O ADF (sigla para Forças Democráticas Aliadas) é um grupo rebelde ugandense criado para se estabelecer nas florestas da República Democrática do Congo e de lá lançar ataques em Uganda com o objetivo de derrubar o governo. Ele atua usando estratégias de guerrilha rural.
Mas, segundo Elias, o ADF nunca teve condições para retornar a seu país e atacar o governo e começou a cometer atrocidades no Congo.

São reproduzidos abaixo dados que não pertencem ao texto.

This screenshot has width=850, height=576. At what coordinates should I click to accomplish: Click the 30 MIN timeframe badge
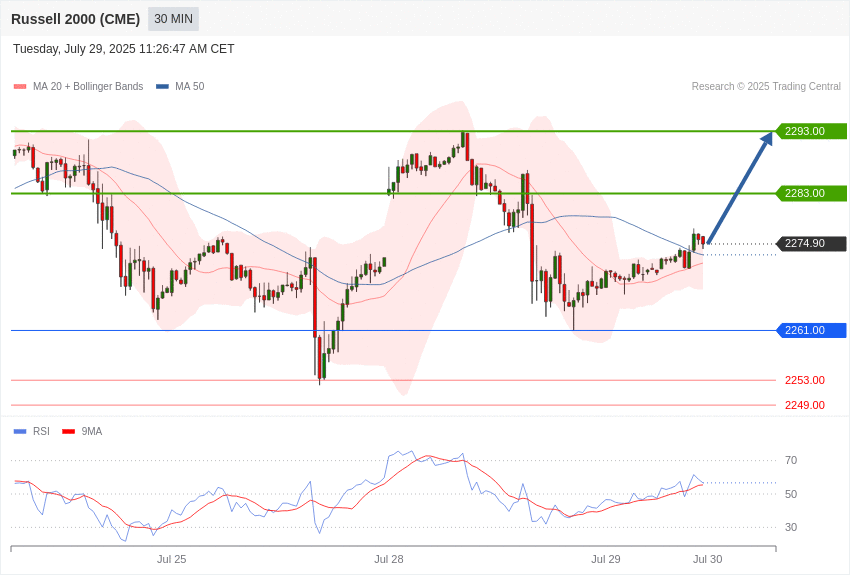173,19
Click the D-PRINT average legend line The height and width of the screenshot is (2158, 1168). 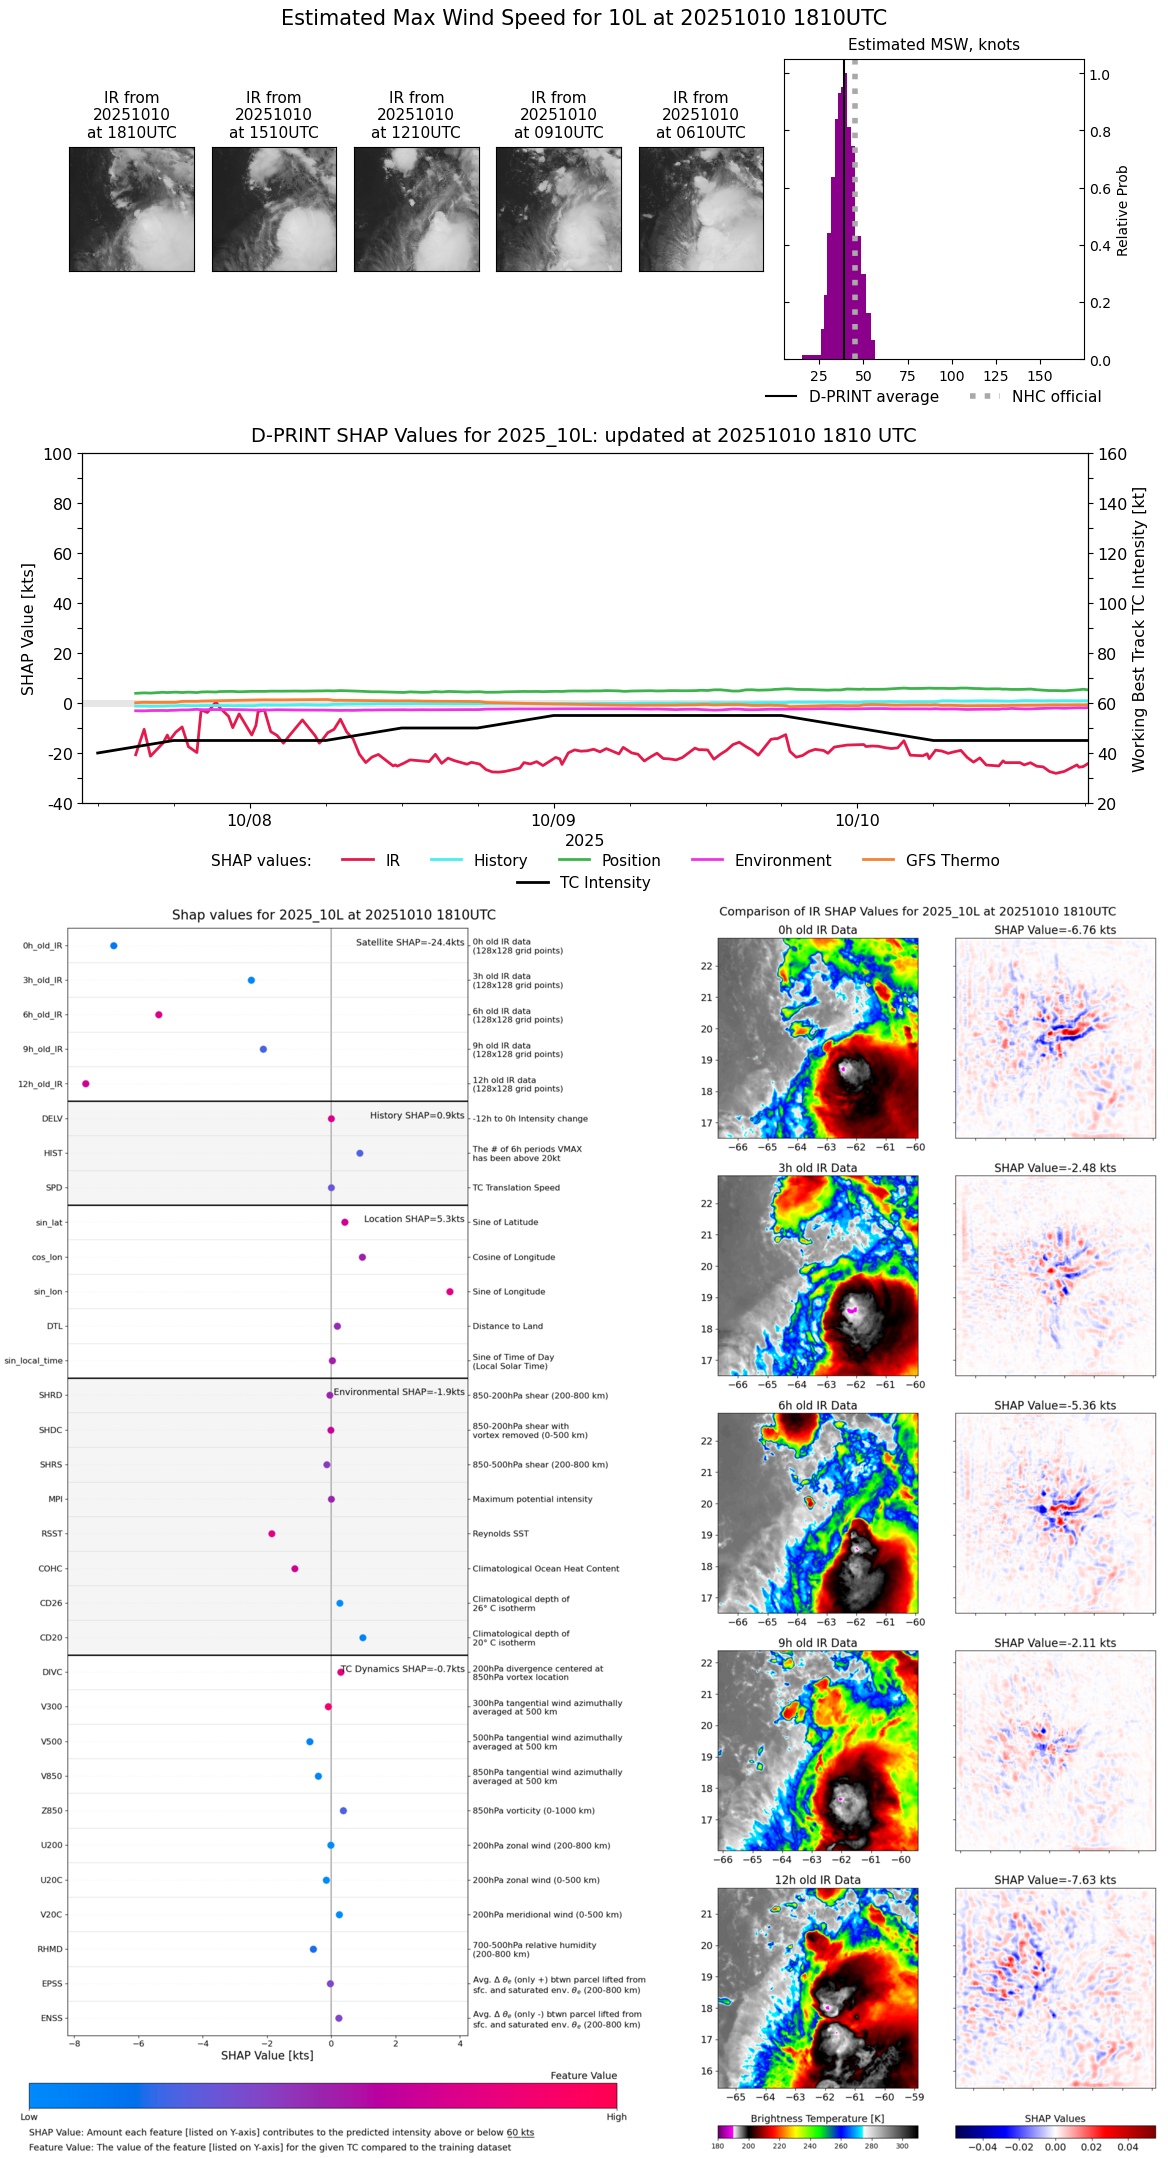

"Quase semanalmente temos ações para proteger a população civil ou realizar ações ofensivas contra esse grupo", afirmou Elias. A Monusco é a primeira missão da ONU que possui oficialmente um caráter ofensivo – na qual os capacetes azuis podem atacar forças rebeldes, em contrapartida a missões mais antigas em outros países onde se limitavam a manter acordos de paz.
A estratégia do general é proteger os 240 médicos e voluntários que trabalham no combate à epidemia. "Eles podem prevenir a morte de milhares e milhares de pessoas. Se o Ebola se espalhar naquela região, que é bastante populosa, ficará muito difícil conter, porque é uma região de fronteira, envolve três países próximos, Uganda, Ruanda e o próprio Congo. Então, a prioridade é oferecer proteção para esse pessoal", disse.
Ofensivas militares
Elias já realizou três grandes ofensivas contra o ADF em parceria com o exército do Congo. As duas primeiras ocorreram em junho e novembro de 2018, e a mais recene na semana passada.
Antes de se voltar ao combate ao ADF, as tropas de Elias e o Exército do Congo atacaram uma coalisão de grupos rebeldes chamados Mai Mai Yakatumba, que haviam conquistado cidades com reservas minerais no leste e no sul do país.
Eles também realizaram uma campanha contra a Frente de Resistência Patriótica de Iture, cujas lideranças se comprometeram a assinar um acordo de paz em março.
Presença no Congo
O primeiro general brasileiro a assumir uma posição de comando na missão do Congo foi Carlos Alberto dos Santos Cruz, atual ministro-chefe da Secretaria de Governo.
Em 2013, ele chefiava a Brigada de Intervenção da ONU no país e venceu em uma série de campanhas militares o M23 (Exército Revolucionário do Congo) que controlava províncias no leste do país e tentava derrubar o governo do ex-presidente Joseph Kabila e iniciou o combate ao ADF. O general voltou ao Brasil após passar dois anos e meio na missão.
Elias foi designado para o comando geral da operação em abril de 2018 e deve permanecer no cargo no mínimo até abril. O governo Temer chegou a cogitar mandar tropas à República Democrática do Congo para acompanhar o general, mas a hipótese foi descartada.